O ideaya en yakın olanı gördük ve “işte bu” dedik. Yani kime âşık oluyoruz? Evet, yıllarca üzerine kafa yorduğumuz, hayal ettiğimiz, kafamızda tasarladığımız birine âşık oluyoruz ve o beklenen biri. Sadece kim olduğu belli değildi. Bazen “ben herkese âşık olabilirim simitçi, memur, şoför “ vs. gibi söylemler duyarız. Bunu söyleyen bir arkadaşımın on yıldır bir simitçiye âşık olmasını beklediğimi de söylemek isterim. O halde, önümüze gelen herkesten elektrik almayız. Elektrik alacağımız kişinin kim olduğunu, kendimizi sorgular ve zorlarsak zihnimizde bulabiliriz.
 
Doğru yolu çizmek için önce yanlış insanların üstünü çizmelisin.
 
Aynı yöntemleri kullandıkça, aynı sonuçlardan kaçamazsınız. İlişkilerdeki başarısızlıkla ilgili söylenecek en güzel söz; “aynı yöntemlerle farklı sonuç alacağını ummanın delilik olduğunu” söyleyen Einstein’ın sözüdür. Defalarca evlenmek, partner değiştirmek, suçu sürekli başkasında bulmak, bu sözün yansımasıdır. Kişi devamlı aynı sonuçları yaşıyor ise, ya aradığı kriter yanlış ya yürütme şekli yanlış, ya psikolojik yapısının farkında değildir. Yukarıda belirttiğimiz gibi, esas olan, önce kendimizi tanıdıktan sonra “ben”in ne istediğini keşfetmektir. “Ben ”ini tanıyan biri, onun isteğini de bilir. Geriye sadece nasıl yapacağını öğrenmek kalır. Ne istediğinizi bilmediğiniz sürece, nasıl yapacağınızı bilmenizin bir anlamı yoktur. Eğer bulduğunuz kişi size uymuyor ise ilk yaşayacağınız şey, yoğun bir şekilde onu değiştirmeye ve eleştirmeye çalışmaktır. Yoğun değiştirme eleştirme çabasının altında üç şey yatar; ya uygunsuzluk ya mükemmeliyetçilik ya da hafif narsizmin verdiği bencillik. 
 
Size uymayan yönü, eleştirmekle uyumlu hale getiremezsiniz. Yılardır eleştirdiğiniz partnerinizin A özelliği ne kadar değişmiştir? Eleştirmek veya onu suçlamak hem ilişkiyi yıpratır hem size karşı nefret ve inat yaratır hem de onun sanki bilerek değişmediğini düşünmenize, buna bağlı olarak da öfkelenmenize ve saldırgan olmanıza neden olur.

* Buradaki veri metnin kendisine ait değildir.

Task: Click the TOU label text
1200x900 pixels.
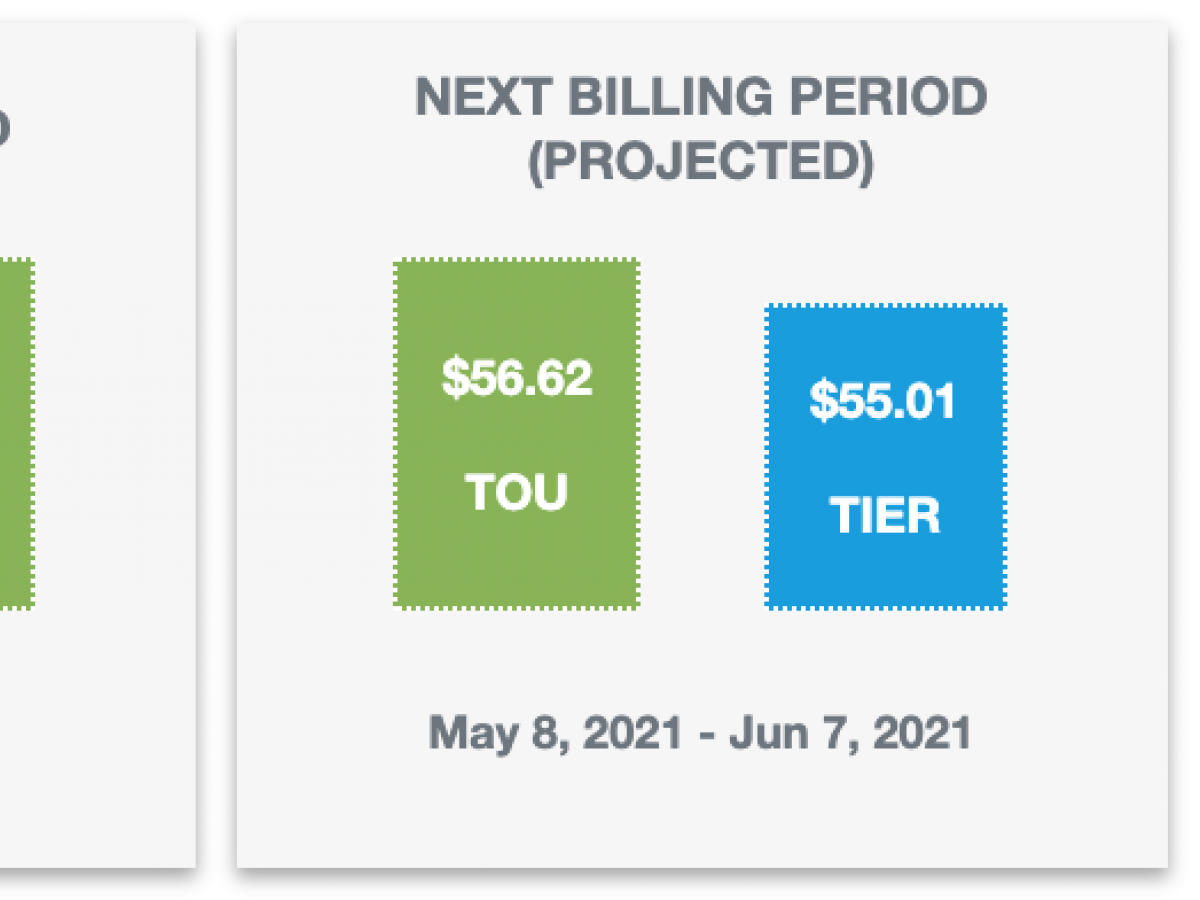Action: click(x=516, y=492)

O halde ilişkilerde eleştirmekten çok, karşılıklı uzlaşma ile çözüm aranmalıdır. Aynen şöyle: Bir alış-veriş pazarlığında satıcı 1000 lira ister siz ise 800 lira verirseniz her iki tarafın 100 liralık vazgeçişi ile 900 lirada uzlaşma sağlanır.
 
Yeni Sevgilim, Yara Bandım
 
İlişkisinin taziyesini tamamlamadan yeni ilişki yaşamak, riski satın almaktır. Yani kalbiniz bardak, eski ilişkiniz ise dibinde az kalmış çaydır. Siz çayı dökmeden bardağa kola koyarsanız orta çıkacak şey, ne kola ne çay olacaktır. Kendinizi “resetlemeden” yeni ilişki yaşarsanız, yeni ilişkide GÜVEN sorunu hep sürecektir. Aidiyet sorunu yaşayacaksınız. Ben ikincil ilişki veya evliliklere TEPKİSEL EVLİLİK/İLİŞKİ diyorum. Biten ilişkiden hemen sonra başlayan ikincil ilişkileri, birincinin başarısızlığını kendine ve çevresine bir an önce unutturmaya çalışmak ya da acısını kapatmak için seçilen ilişki olarak değerlendirmekteyim.
 
Ayrılır ayrılmaz, yapılan sevgiliye yara bandı denilir.
 
Dedik ki kalbiniz, bardak, ilişkiniz ise içindeki çay. O halde önce çayı dökün, bardağı temizleyin. Çayın ağzınızdaki tadı da geçtikten sonra kana kana kola içebilirsiniz. Bardağın içindeki her damla çay, bardağa dolduracağınız kolanın tadını etkileyecektir. Yeni şey,ne çay ne kola olacaktır.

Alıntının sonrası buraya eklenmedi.